## WHAT YOU ARE ASKED TO DO
Go through the data and copy each line that holds "computer".

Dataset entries

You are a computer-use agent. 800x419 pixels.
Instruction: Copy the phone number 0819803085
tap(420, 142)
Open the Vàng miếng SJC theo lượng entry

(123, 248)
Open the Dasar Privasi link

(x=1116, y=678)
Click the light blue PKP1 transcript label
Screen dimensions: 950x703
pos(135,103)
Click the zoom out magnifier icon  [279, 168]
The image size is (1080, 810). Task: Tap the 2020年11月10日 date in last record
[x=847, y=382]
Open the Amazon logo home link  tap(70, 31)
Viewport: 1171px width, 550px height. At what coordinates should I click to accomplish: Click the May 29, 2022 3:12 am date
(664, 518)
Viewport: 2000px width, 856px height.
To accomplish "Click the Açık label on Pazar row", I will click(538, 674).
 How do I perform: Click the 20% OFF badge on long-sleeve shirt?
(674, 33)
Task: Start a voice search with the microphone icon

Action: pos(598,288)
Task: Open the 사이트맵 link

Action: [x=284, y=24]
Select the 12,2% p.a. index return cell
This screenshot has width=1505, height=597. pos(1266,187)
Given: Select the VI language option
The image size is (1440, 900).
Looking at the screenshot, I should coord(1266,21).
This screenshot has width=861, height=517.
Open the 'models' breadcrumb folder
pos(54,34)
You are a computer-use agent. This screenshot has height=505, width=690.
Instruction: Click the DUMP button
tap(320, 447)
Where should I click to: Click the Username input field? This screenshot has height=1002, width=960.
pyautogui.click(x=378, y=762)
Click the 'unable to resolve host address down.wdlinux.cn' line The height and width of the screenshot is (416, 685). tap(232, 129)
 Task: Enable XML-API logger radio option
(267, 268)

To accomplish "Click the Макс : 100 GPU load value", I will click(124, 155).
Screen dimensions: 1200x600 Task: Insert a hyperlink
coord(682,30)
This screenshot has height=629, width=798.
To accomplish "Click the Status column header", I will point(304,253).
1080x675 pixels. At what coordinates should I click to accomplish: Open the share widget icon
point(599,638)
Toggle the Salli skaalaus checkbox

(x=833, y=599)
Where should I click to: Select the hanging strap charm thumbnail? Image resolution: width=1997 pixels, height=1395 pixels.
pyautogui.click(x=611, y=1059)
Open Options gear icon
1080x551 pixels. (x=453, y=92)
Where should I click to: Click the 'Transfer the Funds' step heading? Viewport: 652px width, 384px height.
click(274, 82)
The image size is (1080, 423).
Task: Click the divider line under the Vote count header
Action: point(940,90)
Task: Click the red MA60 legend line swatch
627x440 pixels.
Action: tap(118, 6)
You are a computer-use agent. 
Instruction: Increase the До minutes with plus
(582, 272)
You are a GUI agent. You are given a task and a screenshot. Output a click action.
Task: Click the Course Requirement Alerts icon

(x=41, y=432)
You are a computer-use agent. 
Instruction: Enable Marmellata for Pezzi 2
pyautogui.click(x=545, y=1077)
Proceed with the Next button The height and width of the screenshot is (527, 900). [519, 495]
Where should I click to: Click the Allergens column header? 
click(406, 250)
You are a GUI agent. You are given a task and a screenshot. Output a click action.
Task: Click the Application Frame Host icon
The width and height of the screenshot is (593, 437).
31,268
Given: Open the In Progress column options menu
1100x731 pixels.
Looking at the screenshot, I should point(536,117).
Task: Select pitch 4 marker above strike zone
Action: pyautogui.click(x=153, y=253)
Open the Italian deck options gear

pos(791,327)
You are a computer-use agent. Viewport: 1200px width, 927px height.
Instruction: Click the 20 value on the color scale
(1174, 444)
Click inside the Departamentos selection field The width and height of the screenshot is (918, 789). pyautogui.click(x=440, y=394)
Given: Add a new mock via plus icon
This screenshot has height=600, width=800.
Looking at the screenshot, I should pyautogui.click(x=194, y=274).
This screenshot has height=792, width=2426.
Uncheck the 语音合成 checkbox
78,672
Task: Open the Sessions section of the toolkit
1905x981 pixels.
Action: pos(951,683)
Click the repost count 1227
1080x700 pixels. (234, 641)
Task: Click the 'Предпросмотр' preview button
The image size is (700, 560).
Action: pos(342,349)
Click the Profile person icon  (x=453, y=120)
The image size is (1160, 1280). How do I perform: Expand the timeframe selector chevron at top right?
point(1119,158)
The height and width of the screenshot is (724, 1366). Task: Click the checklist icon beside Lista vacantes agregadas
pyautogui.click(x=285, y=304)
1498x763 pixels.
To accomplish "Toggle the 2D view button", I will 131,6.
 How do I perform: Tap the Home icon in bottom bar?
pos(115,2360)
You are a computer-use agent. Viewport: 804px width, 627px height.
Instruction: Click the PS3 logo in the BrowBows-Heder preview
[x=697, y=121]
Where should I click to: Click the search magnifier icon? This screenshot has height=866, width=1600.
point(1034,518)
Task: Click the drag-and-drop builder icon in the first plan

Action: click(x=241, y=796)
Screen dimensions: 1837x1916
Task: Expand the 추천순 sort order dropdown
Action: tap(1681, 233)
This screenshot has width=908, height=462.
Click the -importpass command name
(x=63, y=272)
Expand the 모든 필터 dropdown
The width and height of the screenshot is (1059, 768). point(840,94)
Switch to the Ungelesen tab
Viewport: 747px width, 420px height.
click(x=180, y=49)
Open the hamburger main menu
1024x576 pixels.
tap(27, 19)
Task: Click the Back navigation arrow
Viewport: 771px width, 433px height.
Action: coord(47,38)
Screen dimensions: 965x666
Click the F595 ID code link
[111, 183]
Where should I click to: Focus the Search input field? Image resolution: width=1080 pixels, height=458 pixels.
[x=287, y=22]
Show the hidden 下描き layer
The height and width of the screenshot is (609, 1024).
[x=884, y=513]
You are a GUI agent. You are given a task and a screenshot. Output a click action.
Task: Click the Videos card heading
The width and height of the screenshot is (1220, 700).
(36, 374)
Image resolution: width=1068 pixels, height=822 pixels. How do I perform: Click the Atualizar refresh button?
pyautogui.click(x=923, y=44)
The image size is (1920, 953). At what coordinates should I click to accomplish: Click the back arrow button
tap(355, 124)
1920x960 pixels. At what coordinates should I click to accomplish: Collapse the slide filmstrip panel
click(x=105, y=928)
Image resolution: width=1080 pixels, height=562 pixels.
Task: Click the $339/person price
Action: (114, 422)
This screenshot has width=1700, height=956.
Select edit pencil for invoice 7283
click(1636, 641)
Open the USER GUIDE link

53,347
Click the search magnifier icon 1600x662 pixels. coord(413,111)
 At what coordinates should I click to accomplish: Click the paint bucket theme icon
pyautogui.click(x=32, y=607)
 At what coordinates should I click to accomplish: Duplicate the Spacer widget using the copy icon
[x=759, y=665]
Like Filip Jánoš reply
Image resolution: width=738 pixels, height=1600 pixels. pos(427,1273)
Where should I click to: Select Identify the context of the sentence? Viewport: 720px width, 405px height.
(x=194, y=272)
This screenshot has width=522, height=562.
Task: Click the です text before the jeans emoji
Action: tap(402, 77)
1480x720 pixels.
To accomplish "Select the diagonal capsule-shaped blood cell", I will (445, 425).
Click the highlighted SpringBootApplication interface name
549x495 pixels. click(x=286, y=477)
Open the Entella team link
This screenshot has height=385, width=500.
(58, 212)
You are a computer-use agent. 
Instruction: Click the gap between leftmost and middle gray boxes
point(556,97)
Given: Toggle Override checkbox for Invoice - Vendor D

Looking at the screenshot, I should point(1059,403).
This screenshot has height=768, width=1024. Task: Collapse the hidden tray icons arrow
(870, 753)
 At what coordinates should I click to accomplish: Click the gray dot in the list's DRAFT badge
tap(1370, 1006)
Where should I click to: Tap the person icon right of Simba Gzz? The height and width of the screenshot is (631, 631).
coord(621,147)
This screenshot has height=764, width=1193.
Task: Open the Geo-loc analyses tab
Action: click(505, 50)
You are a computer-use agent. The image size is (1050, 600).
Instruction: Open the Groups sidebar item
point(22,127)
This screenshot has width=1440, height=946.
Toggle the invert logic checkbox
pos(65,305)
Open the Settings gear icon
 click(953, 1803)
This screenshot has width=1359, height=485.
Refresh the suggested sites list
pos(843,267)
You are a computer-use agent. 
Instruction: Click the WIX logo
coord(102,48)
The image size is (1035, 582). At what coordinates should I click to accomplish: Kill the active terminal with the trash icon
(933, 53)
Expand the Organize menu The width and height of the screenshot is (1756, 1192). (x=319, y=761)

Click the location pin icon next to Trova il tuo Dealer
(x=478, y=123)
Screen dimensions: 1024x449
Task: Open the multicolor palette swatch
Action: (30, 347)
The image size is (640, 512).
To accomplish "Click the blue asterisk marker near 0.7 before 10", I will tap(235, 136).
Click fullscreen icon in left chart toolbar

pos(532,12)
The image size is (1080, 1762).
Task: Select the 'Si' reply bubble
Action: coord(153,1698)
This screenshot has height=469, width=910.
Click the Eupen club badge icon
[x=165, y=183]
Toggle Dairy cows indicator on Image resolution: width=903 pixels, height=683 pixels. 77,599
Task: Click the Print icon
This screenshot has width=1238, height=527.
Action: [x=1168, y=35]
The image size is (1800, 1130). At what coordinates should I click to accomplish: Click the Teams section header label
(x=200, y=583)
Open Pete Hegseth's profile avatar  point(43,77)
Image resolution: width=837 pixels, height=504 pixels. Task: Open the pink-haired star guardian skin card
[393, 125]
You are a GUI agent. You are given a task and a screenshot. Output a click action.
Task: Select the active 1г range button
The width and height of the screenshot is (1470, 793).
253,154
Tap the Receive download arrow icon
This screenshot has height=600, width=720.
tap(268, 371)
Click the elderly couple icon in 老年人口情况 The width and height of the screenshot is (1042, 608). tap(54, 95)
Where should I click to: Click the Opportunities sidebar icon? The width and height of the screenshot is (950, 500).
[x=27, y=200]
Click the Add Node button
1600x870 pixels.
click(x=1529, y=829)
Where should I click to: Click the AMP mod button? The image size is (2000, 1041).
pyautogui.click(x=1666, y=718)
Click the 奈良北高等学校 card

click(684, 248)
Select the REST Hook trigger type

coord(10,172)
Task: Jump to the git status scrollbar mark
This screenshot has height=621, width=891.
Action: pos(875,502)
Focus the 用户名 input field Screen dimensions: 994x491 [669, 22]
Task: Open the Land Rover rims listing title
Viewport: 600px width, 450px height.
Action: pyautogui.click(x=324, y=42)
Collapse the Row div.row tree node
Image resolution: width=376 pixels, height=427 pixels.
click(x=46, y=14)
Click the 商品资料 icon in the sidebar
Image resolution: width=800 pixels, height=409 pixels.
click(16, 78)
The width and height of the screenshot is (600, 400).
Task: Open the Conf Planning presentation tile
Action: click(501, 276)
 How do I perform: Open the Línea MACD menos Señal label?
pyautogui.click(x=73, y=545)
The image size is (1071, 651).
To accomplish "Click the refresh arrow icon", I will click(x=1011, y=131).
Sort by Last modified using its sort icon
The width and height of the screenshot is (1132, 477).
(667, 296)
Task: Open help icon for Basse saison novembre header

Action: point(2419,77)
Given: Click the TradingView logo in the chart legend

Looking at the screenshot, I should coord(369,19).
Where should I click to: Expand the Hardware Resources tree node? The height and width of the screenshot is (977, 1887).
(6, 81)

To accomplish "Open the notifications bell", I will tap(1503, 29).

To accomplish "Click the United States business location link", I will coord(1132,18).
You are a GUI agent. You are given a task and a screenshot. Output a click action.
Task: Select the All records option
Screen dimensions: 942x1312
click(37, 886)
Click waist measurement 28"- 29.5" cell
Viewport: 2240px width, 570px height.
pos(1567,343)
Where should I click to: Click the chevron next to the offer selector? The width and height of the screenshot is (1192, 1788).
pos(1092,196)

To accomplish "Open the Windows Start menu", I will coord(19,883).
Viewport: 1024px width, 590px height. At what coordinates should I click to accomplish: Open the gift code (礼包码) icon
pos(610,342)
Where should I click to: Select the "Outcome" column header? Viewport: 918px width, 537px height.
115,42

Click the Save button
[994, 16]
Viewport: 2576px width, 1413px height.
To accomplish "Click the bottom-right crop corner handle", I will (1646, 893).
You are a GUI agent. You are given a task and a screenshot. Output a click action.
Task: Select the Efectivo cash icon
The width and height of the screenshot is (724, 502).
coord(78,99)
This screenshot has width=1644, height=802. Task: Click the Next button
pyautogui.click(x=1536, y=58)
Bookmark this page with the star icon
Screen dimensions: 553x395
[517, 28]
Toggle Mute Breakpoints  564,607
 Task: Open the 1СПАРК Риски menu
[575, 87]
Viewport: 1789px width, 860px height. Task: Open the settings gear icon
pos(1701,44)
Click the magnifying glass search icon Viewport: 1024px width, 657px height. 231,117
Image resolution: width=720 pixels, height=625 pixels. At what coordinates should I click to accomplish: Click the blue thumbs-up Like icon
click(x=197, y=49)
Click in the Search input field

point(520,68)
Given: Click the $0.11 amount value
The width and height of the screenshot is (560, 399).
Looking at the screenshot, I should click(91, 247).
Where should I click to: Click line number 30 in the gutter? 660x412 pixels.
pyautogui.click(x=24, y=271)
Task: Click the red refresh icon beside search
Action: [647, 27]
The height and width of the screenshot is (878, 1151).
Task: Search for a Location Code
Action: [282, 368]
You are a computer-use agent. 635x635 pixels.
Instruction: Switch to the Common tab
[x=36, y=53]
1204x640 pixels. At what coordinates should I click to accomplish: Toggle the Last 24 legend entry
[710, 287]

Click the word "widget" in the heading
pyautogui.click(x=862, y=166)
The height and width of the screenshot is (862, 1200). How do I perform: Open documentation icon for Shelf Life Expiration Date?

## YOUR RESPONSE
You are a computer-use agent. 800x419 pixels.
You are a computer-use agent. This screenshot has height=505, width=690.
You are a computer-use agent. 
You are a computer-use agent. 
You are a computer-use agent. Viewport: 1200px width, 927px height.
You are a computer-use agent. Viewport: 804px width, 627px height.
You are a computer-use agent. 
You are a computer-use agent. The image size is (1050, 600).
You are a computer-use agent. 
You are a computer-use agent. 635x635 pixels.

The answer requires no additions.